May Alcott Nieriker
Abigail May Alcott, the youngest of the Alcott daughters, was born in Concord, Massachusetts on July 26, 1840.
May had also long exhibited a talent for drawing, painting, and artistic experimentation. She formally studied art in Boston, where her teachers were the highly influential Dr. William Rimmer and William Morris Hunt. She wanted to go to Europe to study, and it was Louisa’s 1868 success with Little Women that provided the opportunity for her to take three trips abroad to study art in London, Paris, and Rome. Upon her return to Concord, she gave art lessons to local children and teens, including a very young Daniel Chester French.

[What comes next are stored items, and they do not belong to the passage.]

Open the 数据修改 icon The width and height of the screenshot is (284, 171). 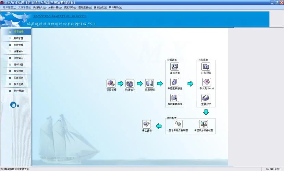click(x=149, y=83)
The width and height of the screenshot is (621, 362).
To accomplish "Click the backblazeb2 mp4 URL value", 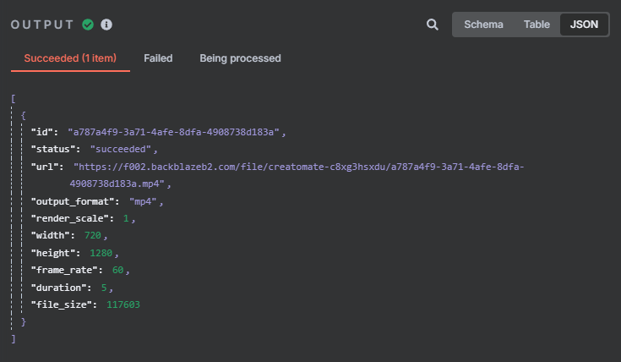I will tap(298, 167).
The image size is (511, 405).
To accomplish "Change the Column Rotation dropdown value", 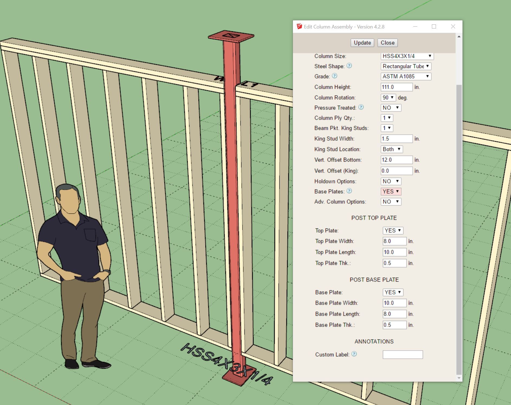I will point(388,98).
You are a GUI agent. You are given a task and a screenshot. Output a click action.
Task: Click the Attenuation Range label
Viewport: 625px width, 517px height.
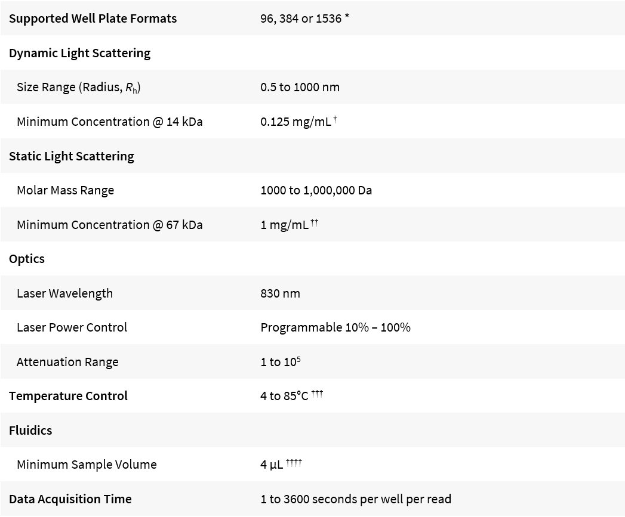(67, 362)
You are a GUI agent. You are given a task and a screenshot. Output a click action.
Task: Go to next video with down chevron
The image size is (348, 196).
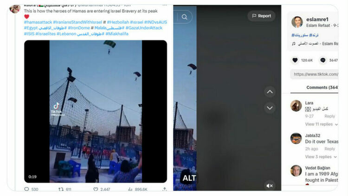[x=270, y=108]
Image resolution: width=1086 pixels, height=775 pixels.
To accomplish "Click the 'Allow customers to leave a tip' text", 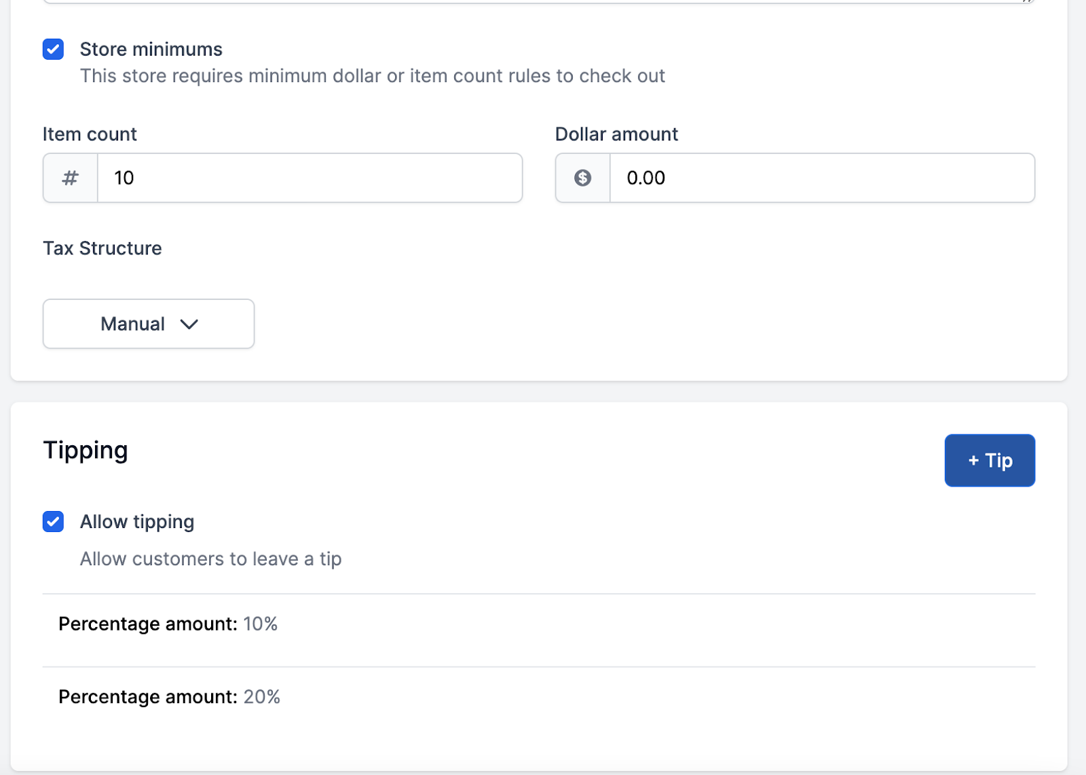I will (x=210, y=559).

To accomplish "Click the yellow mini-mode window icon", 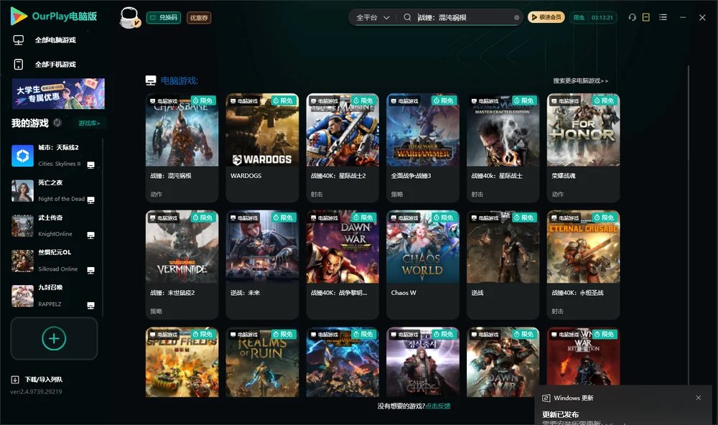I will pyautogui.click(x=646, y=17).
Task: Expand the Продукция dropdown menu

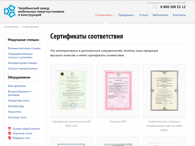Action: point(127,15)
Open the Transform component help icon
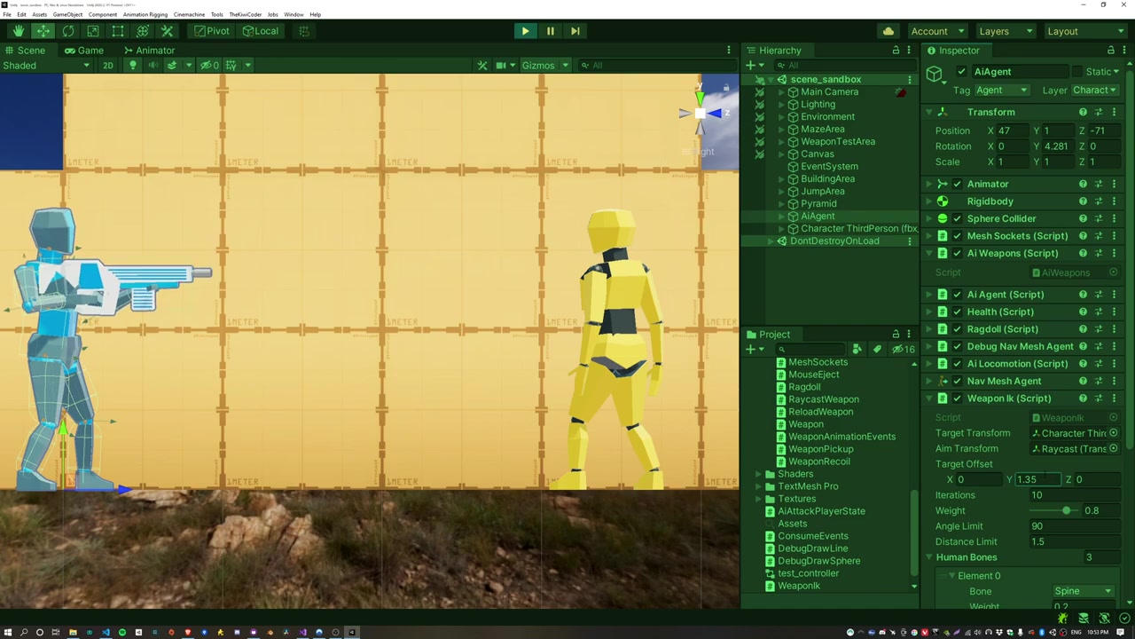Screen dimensions: 1135x639 tap(1083, 112)
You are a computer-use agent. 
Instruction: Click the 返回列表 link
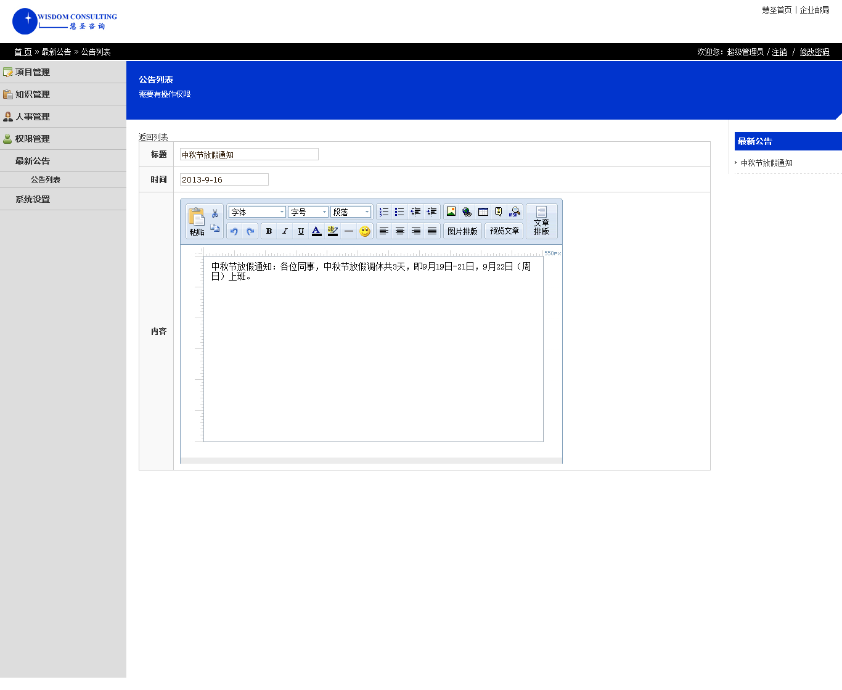[153, 137]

In 1877, the Paris Salon accepted her Fruit and Bottle Still Life. This still life was the only painting accepted that year from an American woman, eclipsing Mary Cassatt. That same year, May was chosen to exhibit her evocative Owl Still Life, an homage to sister Louisa, at the London Ladies Exhibition. She also wrote a book, Studying Art Abroad, and How to do it Cheaply, which detailed travelling to and living in Europe as a single woman.
In 1878, May married a young Swiss businessman and musician, Ernest Nieriker. The couple settled in the Parisian suburb of Meudon. In November of 1879, May gave birth to a daughter she named Louisa May (nicknamed "Lulu"), in honor of her sister.
Tragically, May died seven weeks after the baby was born, leaving her family utterly distraught. May had earlier stipulated that in the event of her death after childbirth, she desired Lulu to be raised by her sister Louisa in Concord.